+++ Data under study
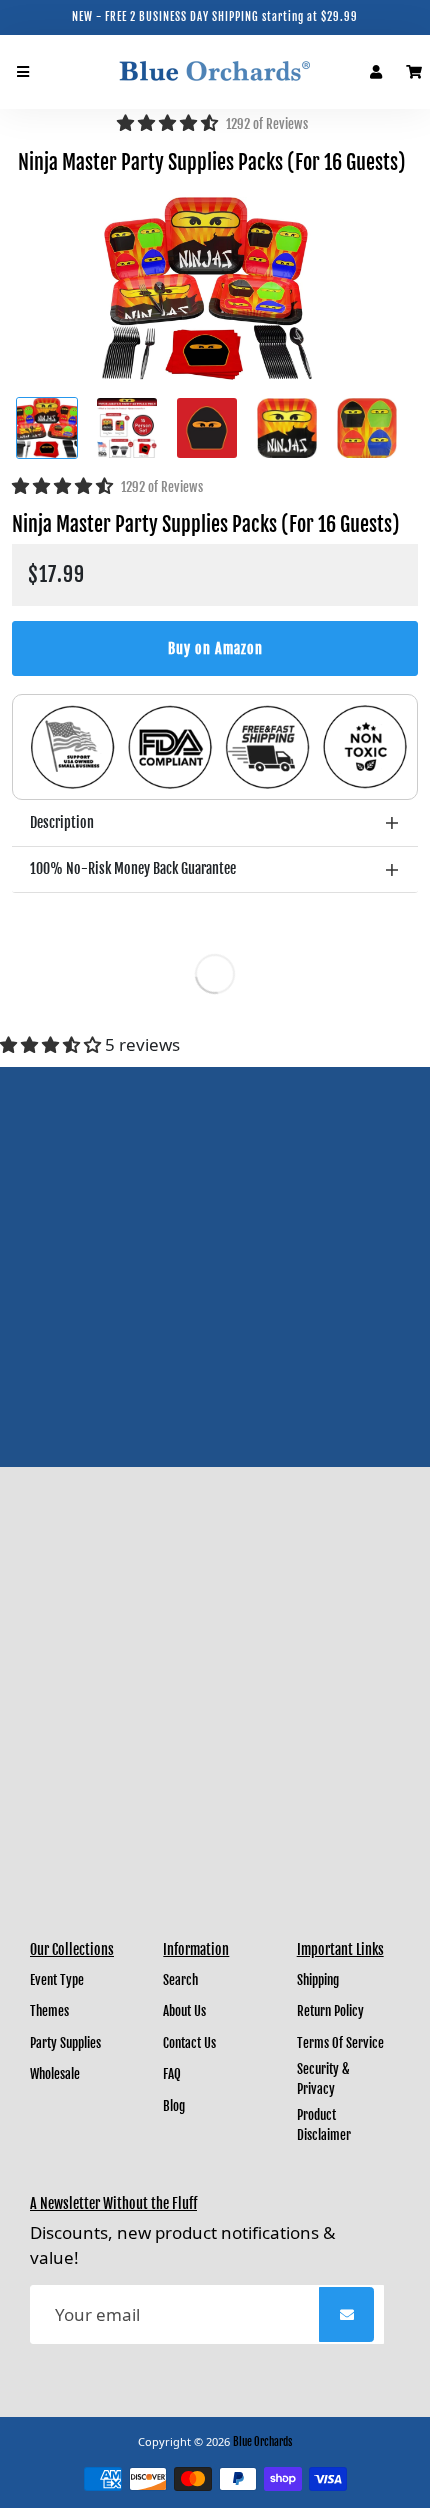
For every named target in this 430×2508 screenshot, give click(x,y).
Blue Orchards (262, 2442)
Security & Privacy (323, 2079)
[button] (169, 122)
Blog (174, 2106)
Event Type (57, 1980)
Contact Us (189, 2043)
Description (62, 822)
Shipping (318, 1980)
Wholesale (55, 2074)
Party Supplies (65, 2043)
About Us (184, 2011)
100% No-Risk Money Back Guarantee (133, 868)
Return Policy (330, 2011)
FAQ (172, 2074)
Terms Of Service (340, 2043)
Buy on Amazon (215, 648)
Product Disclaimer (324, 2125)
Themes (49, 2011)
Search (180, 1980)
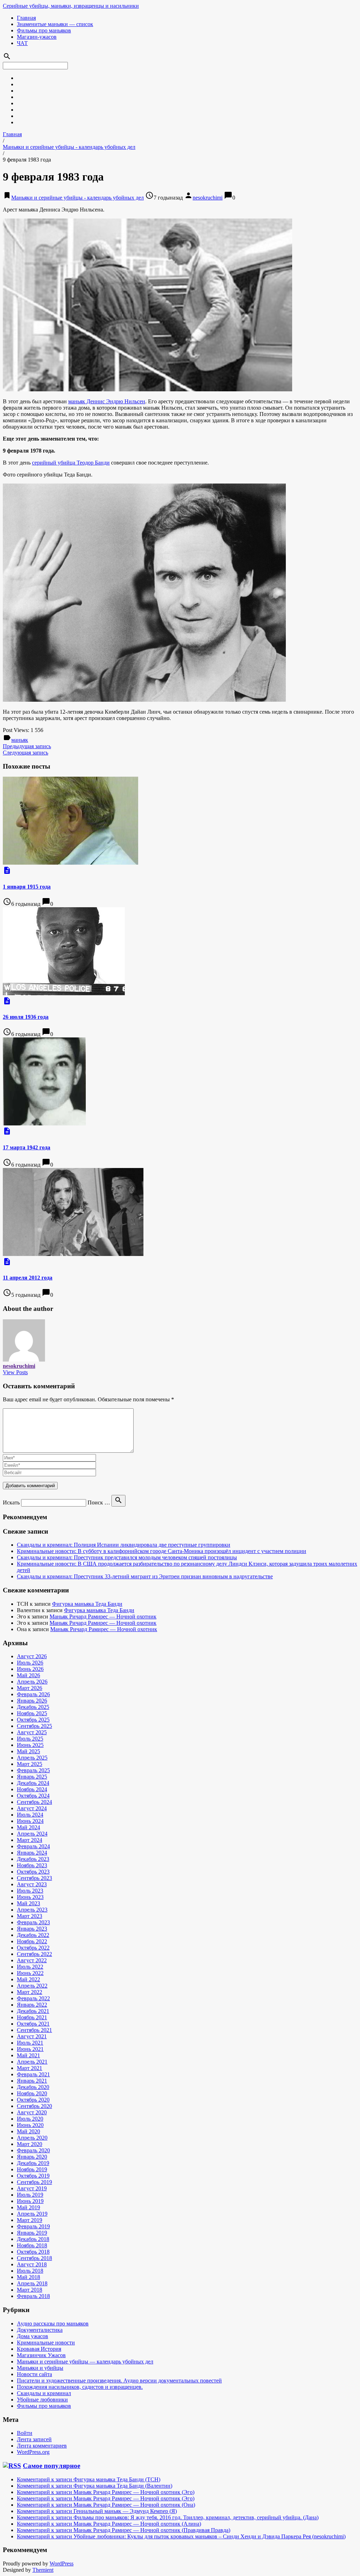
++++++
◆ **Required action**: Repeat each entry above word for word, leaving every picture out.

◆ **Solved problem**:
For every named target in this 430×2508 screenshot, give click(x,y).
Blue Orchards (262, 2442)
Security & Privacy (323, 2079)
[button] (169, 122)
Blog (174, 2106)
Event Type (57, 1980)
Contact Us (189, 2043)
Description (62, 822)
Shipping (318, 1980)
Wholesale (55, 2074)
Party Supplies (65, 2043)
About Us (184, 2011)
100% No-Risk Money Back Guarantee (133, 868)
Return Policy (330, 2011)
FAQ (172, 2074)
Terms Of Service (340, 2043)
Buy on Amazon (215, 648)
Product Disclaimer (324, 2125)
Themes (49, 2011)
Search (180, 1980)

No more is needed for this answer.